▶ _Excerpt provided_:
________________________________________

Background The seizure response to the addition of a previously unused antiepileptic drug in a cohort of 155 people with refractory epilepsy was previously reported after a median of 18 months follow-up.
Methods The authors followed 139 (90%) of the original cohort for a median follow-up of 6.9 years to determine the longer term outcome in people with refractory epilepsy.
Results During the 6.9 year follow-up period, a total of 448 medication changes were made. Eight per cent of these resulted in 12 months or more of seizure freedom and a further 17% of changes resulted in at least 50% improvement in seizure frequency. At the last follow-up, 26 (19%) of individuals had been seizure-free for 12 months or more, and 41 (29%) had 50%–99% improvement in seizure frequency. Terminal seizure freedom was correlated with having no seizures at the time of the previous report (p=0.03), a lower number of previous antiepileptic drugs taken (p=0.052) and a lower number of concomitant antiepileptic drugs (p=0.03). In those who entered remission the probability of remaining seizure-free 5 years later was 0.48 (95% CI 0.32 to 0.63).

________________________________________

▶ _Items drawn from a dataset_:
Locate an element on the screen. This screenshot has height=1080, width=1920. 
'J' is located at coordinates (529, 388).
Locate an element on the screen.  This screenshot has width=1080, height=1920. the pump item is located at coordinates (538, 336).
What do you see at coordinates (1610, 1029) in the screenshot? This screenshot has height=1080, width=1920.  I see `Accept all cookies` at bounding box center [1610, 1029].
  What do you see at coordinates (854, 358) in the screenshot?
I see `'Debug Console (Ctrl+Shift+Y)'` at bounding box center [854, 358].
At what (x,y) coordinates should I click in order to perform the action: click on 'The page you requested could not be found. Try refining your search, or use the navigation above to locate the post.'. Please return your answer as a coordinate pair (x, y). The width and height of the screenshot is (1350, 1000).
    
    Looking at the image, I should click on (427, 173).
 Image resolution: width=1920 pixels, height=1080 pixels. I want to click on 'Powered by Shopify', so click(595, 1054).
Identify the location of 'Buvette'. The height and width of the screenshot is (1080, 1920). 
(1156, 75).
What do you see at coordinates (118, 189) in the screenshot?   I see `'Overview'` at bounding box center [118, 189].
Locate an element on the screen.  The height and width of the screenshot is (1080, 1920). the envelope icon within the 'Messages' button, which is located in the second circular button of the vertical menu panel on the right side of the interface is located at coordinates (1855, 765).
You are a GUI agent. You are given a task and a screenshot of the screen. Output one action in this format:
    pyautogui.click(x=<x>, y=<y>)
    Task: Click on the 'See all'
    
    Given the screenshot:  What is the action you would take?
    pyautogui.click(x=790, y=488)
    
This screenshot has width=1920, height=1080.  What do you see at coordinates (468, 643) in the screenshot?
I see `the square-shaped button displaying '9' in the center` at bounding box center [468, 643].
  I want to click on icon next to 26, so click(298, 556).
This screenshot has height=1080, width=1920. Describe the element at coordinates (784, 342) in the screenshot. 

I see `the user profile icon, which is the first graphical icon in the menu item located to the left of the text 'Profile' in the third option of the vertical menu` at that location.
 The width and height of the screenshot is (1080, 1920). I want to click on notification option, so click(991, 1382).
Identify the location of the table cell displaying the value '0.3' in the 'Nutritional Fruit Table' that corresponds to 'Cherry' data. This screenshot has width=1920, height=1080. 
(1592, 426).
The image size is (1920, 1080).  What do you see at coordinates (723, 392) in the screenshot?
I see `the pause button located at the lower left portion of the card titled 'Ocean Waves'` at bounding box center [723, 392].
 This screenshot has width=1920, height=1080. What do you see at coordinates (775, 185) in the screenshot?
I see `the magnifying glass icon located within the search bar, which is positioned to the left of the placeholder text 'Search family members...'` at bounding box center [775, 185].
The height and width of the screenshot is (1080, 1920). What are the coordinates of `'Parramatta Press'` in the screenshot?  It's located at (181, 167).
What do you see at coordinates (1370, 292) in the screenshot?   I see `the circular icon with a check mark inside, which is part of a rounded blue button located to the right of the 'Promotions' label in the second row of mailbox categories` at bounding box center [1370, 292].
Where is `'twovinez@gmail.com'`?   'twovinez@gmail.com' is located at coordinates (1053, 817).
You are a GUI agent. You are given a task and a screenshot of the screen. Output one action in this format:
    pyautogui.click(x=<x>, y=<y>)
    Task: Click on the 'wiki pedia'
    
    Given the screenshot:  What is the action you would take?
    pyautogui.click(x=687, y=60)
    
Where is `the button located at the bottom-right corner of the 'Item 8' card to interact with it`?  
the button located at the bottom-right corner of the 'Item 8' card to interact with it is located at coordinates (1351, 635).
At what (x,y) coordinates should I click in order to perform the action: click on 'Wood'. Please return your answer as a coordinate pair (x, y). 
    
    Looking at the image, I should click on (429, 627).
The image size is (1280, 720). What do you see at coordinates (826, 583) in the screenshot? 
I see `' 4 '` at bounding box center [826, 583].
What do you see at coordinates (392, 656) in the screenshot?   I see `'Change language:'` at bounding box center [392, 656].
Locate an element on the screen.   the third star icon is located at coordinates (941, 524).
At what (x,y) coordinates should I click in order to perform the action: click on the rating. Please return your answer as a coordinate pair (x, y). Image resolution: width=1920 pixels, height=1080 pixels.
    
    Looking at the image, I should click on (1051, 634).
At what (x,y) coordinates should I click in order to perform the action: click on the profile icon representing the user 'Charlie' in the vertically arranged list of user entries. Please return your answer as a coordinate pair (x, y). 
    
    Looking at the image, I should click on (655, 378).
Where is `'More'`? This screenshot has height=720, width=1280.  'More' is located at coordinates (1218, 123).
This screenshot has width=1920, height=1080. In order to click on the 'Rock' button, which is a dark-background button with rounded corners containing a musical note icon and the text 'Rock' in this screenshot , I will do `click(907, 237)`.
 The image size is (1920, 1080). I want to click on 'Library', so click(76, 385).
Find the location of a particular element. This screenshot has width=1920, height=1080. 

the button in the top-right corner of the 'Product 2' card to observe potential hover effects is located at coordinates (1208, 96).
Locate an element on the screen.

________________________________________

▶ _Work item A_: Output the portion of the refractory epilepsy abstract that begins at the words "Results During the" and stops after "0.32 to 0.63).".
▶ _Work item B_: Rewrite the paragraph of the refractory epilepsy abstract beginning "Results During the 6.9 year follow-up period" as a bulleted list that keeps its main facts.
▶ _Work item C_: Resume the refractory epilepsy abstract from the point at which it stops.
The material can be set aside, as none of it is needed.

▶ _Response box A_:
Results During the 6.9 year follow-up period, a total of 448 medication changes were made. Eight per cent of these resulted in 12 months or more of seizure freedom and a further 17% of changes resulted in at least 50% improvement in seizure frequency. At the last follow-up, 26 (19%) of individuals had been seizure-free for 12 months or more, and 41 (29%) had 50%–99% improvement in seizure frequency. Terminal seizure freedom was correlated with having no seizures at the time of the previous report (p=0.03), a lower number of previous antiepileptic drugs taken (p=0.052) and a lower number of concomitant antiepileptic drugs (p=0.03). In those who entered remission the probability of remaining seizure-free 5 years later was 0.48 (95% CI 0.32 to 0.63).

▶ _Response box B_:
- Over the 6.9-year follow-up, 448 medication changes were made.
- 8% of these changes led to seizure freedom lasting 12 months or more. A further 17% led to at least 50% improvement in seizure frequency.
- At the last follow-up, 26 individuals (19%) had been seizure-free for 12 months or more, and 41 (29%) had 50%–99% improvement in seizure frequency.
- Terminal seizure freedom correlated with:
  - having no seizures at the time of the previous report (p=0.03)
  - fewer previous antiepileptic drugs (p=0.052)
  - fewer concomitant antiepileptic drugs (p=0.03)
- For those who entered remission, the probability of still being seizure-free 5 years later was 0.48 (95% CI 0.32 to 0.63).

▶ _Response box C_:
Discussion This suggests that about half of people with apparent drug-resistant epilepsy can have significant improvements in seizure control with further drug changes. Some will subsequently relapse, but long periods of seizure freedom or significantly improved seizure control in the absence of complete seizure control can occur. Such valuable improvements suggest that the recently proposed International League against Epilepsy definition of refractory epilepsy may be too restrictive.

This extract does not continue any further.